By the time of the 1659 'Census', an incomplete survey Ireland's population by Cromwellian bureaucrat Sir William Petty, MacSweeney is described as a 'Principal Irish Name' in the following counties:
Boylagh & Banagh (all specified here are baronies, unless otherwise stated), MacSwyne 7 (figures are for families); KillmacCrennan, MacSwyne 39.
Leynie, McSwyne 7; Corenn, McSwyne 6
Mayo is missing from the 'Census'.
City & Liberties, MacSwyny 8.
Eligurty & Ikerrin, Swyny 8.
Griffiths' 'Primary Valuation' of Irish households in the 1850s has the following: Sweeny, Total No 1879, highest in counties Cork 544, Donegal 321, Mayo 204, Kerry 96 and Tipperary 89. Sweeney, Total 640, highest in counties Donegal 145, Cork 145, Kerry 48. McSweeny, Total 119, mostly Cork and Kerry; McSwiney, 33, 25 of which in Cork city.

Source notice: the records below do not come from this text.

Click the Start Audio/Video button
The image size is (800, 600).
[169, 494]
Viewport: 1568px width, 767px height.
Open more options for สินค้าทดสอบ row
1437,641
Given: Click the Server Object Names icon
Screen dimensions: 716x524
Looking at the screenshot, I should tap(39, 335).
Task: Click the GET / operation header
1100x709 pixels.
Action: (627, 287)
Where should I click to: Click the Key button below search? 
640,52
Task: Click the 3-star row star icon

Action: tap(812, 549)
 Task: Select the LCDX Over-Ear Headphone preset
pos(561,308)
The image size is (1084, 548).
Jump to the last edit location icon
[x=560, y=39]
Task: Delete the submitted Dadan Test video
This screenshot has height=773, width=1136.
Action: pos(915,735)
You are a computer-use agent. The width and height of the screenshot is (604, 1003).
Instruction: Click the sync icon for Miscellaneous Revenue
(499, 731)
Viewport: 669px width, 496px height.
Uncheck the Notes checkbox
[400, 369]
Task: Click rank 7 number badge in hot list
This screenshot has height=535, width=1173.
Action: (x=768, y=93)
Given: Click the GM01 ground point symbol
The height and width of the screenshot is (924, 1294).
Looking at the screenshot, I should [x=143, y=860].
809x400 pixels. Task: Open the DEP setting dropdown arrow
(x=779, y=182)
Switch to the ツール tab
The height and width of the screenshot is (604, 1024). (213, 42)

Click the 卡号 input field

The 1890 births distribution figures (Matheson, 'Special Report...' 1894) show most Sween(e)y births occurring in counties Cork, Donegal, Mayo and Kerry. Totals: Sweeney 166; Sweeny 82. McSweeney had 29 occurrences, mostly in Co Cork.
Two Famous Members of the Family:
Terence MacSwiney (1877-1920) the lord mayor of Cork whose 70 day hunger strike sent reverberations around the world. His death as a martyr for Irish independence perhaps sounded the death knell of British rule in all Ireland.
Thomas William Sweeney (1820-1892) born in Cork, went to the U.S. where he enlisted as a soldier; he finished up as a brigadier general. In the Civil War he gained notoriety by answering the call to surrender the arsenal at St Louis (to Confederate forces) that he would rather blow it up. His strong character showed up again in his agreeing to lead the Fenian raid into Canada in 1866.